Focused Katie Taylor eases into semi-finals and Rio Olympics
Olympic champion is now two wins away from a record sixth world title in Astana
Unanimous winner: Katie Taylor (red) lands a blow on Victoria Torres in Tuesday’s bout. Photograph: Inpho
The Irish lightweight, famous for her blinkered focus, one-fight-at-a-time approach and an isolationist mentality when she goes into the bunker of a major championship, breezed in from her 3-0 win over Mexico’s Victoria Torres and disarmed the room.
Taylor had just secured a World Championship semi-final place and a ticket to Rio to defend her lightweight gold from London 2012.
“Are you sure?” she asked. “We have to wait for other results? . . . Because there are so many European boxers through . . . Are you sure? . . . Are you all sure? . . . Now don’t get my hopes up . . .”
She will now face Estelle Mossely from France, who beat Yana Alekseevna, the Azeri boxer who handed Taylor her first defeat in five years in Turkey last month. And she will be in Rio.
They have all fallen away.
“It didn’t happen for me last month,” said Taylor of her Rio qualification. “Zaur [Antia] has done everything for me with Eddie [Bolger] over the last few months. I wouldn’t be here without them.
“It’s great to be in the semi-final with my team-mate Kellie Harrington, who is also through. It’s great to have company in the medal stages. I’m feeling great. I was a bit tired there today, but you are always going to be tired in those kinds of fights.
“I’ll have my rest day tomorrow and then refocus for the semis.”
This is the rugged terrain of the narrowing rounds of a championship and is familiar territory for Taylor, but it is an entirely new landscape for Harrington, who has shown growing promise with every one of her bouts.
Taylor may sometimes fail to get decisions, but will never be outclassed. But Harrington has shown that she, too, has the equipment to go deep into the draw.
“I’ve always looked up to Katie since I started boxing,” said the Dubliner, who has never been so far in a major championship before. “She’s the role model. Now it’s hard to believe I’m here. I’m on that podium as well and, yeah, I beat a Kazakh boxer in Kazakhstan, which is very tough as well.
“That’s the only thing I was afraid of. I’ve had a few bad decisions go against me against home-town boxers and this time I was thinking I really have to push, and I got it.

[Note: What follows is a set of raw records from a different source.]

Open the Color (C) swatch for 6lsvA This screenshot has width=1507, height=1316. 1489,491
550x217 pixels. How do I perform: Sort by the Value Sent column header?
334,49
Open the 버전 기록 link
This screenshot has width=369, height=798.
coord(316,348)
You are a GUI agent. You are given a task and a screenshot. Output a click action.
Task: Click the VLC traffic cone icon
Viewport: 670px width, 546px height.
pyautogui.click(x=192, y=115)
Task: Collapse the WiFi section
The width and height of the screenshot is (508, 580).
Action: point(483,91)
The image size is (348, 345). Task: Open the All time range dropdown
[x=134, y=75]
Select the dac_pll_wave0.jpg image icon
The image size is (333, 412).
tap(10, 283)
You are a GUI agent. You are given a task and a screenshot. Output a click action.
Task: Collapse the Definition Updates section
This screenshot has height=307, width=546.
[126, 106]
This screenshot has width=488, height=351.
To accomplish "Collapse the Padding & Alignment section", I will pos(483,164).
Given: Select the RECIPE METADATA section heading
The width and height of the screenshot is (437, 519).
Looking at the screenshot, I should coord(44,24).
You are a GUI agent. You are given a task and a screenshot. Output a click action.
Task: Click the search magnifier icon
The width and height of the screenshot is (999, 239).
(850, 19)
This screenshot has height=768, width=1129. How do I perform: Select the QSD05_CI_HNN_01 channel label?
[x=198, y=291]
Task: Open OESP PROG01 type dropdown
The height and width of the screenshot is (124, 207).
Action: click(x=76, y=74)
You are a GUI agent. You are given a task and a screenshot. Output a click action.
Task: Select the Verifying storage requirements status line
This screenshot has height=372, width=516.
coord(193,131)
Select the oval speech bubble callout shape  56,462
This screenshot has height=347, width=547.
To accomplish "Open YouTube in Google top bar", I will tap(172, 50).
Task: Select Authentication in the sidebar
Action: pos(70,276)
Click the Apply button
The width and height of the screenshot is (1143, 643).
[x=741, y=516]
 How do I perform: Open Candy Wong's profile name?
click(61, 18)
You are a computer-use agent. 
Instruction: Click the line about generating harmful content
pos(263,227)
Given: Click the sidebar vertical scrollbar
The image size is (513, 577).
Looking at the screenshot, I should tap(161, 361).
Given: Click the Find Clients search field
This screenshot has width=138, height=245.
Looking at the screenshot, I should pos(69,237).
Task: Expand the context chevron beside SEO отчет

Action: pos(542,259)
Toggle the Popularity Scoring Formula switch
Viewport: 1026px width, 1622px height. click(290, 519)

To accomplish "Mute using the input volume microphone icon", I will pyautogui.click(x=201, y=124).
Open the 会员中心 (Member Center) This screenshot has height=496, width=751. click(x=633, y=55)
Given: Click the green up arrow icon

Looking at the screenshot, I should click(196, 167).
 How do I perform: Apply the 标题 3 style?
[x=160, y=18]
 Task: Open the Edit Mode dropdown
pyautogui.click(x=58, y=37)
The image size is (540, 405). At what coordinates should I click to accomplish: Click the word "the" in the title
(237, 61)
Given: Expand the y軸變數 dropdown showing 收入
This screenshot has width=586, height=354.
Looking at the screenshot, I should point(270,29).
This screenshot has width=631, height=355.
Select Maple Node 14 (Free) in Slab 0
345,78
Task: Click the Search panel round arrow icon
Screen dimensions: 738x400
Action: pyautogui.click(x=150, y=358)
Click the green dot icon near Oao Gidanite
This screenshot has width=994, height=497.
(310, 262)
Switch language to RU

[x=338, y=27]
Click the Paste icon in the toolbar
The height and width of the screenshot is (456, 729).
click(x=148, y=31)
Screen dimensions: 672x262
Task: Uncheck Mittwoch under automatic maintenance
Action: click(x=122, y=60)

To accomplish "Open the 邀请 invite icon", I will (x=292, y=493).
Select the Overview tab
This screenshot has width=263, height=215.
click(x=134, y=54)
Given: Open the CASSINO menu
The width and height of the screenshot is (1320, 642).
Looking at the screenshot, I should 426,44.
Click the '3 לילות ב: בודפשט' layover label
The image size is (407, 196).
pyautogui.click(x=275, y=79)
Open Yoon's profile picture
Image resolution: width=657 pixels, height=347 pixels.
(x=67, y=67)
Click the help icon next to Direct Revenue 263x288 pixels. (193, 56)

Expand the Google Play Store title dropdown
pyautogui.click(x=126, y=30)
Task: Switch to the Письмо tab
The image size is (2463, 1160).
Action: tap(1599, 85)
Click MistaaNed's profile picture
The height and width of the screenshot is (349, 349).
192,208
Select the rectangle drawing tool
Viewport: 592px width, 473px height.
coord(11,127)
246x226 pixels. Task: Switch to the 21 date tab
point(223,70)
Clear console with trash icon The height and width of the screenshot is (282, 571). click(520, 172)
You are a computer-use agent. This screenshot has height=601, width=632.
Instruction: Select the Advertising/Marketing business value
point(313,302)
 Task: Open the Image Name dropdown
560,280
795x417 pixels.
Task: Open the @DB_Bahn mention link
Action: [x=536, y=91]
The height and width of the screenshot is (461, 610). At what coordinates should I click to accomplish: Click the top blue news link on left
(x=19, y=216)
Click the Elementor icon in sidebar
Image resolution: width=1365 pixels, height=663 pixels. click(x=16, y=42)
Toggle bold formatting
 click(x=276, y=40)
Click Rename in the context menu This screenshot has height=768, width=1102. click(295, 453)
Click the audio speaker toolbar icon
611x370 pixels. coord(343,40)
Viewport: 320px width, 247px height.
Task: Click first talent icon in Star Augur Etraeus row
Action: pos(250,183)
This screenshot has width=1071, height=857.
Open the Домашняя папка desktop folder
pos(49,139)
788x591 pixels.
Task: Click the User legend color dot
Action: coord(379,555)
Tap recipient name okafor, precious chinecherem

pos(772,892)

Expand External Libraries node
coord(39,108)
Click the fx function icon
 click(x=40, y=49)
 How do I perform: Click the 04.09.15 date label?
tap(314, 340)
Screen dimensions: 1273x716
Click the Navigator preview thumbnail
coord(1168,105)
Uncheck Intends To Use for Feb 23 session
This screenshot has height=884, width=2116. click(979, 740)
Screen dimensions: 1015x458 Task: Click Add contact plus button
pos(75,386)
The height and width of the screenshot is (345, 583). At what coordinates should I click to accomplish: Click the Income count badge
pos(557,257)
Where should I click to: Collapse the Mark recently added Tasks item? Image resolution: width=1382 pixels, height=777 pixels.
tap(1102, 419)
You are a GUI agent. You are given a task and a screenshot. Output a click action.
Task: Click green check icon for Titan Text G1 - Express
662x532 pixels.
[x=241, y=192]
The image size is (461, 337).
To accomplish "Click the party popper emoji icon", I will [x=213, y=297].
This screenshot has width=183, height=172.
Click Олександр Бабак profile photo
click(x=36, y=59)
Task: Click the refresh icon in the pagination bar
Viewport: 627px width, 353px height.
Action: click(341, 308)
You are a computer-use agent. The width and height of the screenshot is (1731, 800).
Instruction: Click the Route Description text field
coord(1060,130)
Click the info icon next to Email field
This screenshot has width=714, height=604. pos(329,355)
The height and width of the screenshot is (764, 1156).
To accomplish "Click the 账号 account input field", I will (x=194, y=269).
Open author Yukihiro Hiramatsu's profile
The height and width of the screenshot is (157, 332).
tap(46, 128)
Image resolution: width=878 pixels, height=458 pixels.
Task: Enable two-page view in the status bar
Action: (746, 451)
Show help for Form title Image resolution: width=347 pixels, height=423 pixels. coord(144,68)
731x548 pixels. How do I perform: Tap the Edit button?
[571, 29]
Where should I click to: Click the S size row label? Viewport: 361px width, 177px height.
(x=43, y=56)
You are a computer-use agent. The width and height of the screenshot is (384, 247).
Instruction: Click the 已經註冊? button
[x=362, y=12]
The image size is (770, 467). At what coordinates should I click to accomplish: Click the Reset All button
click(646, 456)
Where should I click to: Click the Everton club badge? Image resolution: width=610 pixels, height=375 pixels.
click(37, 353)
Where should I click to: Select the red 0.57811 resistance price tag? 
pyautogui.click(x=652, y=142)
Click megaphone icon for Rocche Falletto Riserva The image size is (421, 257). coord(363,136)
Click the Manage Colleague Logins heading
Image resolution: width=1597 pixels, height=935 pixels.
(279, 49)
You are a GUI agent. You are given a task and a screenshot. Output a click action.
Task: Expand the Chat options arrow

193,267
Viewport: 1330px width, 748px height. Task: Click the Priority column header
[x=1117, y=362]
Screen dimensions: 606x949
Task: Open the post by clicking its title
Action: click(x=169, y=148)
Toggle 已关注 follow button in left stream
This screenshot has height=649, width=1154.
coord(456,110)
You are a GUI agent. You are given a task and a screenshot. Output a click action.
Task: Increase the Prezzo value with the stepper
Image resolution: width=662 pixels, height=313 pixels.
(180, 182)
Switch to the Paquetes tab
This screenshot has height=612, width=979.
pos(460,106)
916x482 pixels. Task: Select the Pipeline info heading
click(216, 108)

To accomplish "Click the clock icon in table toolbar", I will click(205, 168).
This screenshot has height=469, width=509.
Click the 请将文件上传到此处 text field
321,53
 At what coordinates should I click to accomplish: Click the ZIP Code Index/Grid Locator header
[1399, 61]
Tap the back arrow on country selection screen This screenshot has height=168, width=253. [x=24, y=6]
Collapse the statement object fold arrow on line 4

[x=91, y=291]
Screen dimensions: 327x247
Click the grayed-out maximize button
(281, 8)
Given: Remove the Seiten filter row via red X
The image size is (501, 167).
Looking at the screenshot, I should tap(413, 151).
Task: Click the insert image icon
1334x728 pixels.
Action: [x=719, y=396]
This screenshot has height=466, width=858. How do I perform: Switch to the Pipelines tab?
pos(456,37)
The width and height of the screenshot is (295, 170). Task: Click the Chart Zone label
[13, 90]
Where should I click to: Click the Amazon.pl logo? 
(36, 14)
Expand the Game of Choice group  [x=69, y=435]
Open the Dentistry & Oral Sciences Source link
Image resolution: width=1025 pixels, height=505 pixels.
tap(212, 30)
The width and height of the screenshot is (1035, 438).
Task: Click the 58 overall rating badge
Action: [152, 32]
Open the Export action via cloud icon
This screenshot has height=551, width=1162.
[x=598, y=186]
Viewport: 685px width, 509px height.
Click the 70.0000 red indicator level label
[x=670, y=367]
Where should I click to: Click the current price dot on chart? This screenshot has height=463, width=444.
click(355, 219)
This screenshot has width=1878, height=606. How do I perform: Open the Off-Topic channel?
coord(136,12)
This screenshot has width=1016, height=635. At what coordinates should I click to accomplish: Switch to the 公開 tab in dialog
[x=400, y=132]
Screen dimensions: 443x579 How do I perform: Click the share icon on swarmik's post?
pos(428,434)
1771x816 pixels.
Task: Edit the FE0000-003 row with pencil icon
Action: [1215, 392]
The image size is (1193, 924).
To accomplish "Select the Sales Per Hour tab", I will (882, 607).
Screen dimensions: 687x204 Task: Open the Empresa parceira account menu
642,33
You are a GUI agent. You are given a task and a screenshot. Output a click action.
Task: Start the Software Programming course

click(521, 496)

“Now I’m so happy. I have never been to anything like this in my life. Ever. This is something I am never, ever going to forget.”
Harrington faces Canadian Sara Kali on Thursday morning, with Taylor in against Mossely in the afternoon, Irish time.
Both will expect the level to go up, with Taylor hoping to get her timing sharper. There is always something to tinker with, but at no stage in her eight minutes with Torres was she in a position of discomfort as she went though most of her range.
Combinations and firing off lefts coming out confounded Torres, who began the match swinging to try and knock Taylor off her preferred tempo. But it was the Irish boxer who shaped the rounds and, apart from a short toe-to-toe exchange in the second to show the judges what a scrapper she can be, she held the fight in her grasp through all eight minutes.
The judges rattled out scores of 40-36, 40-36, 40-36, which gave Taylor all four rounds.
She also left the ring without her nose bleeding, a small issue at the beginning of the week.
The Olympic champion is now two wins away from a sixth title and surpassing Mary Kom’s record, which she equalled in Jeju, Korea, two years ago with her fifth successive World Championships gold medal.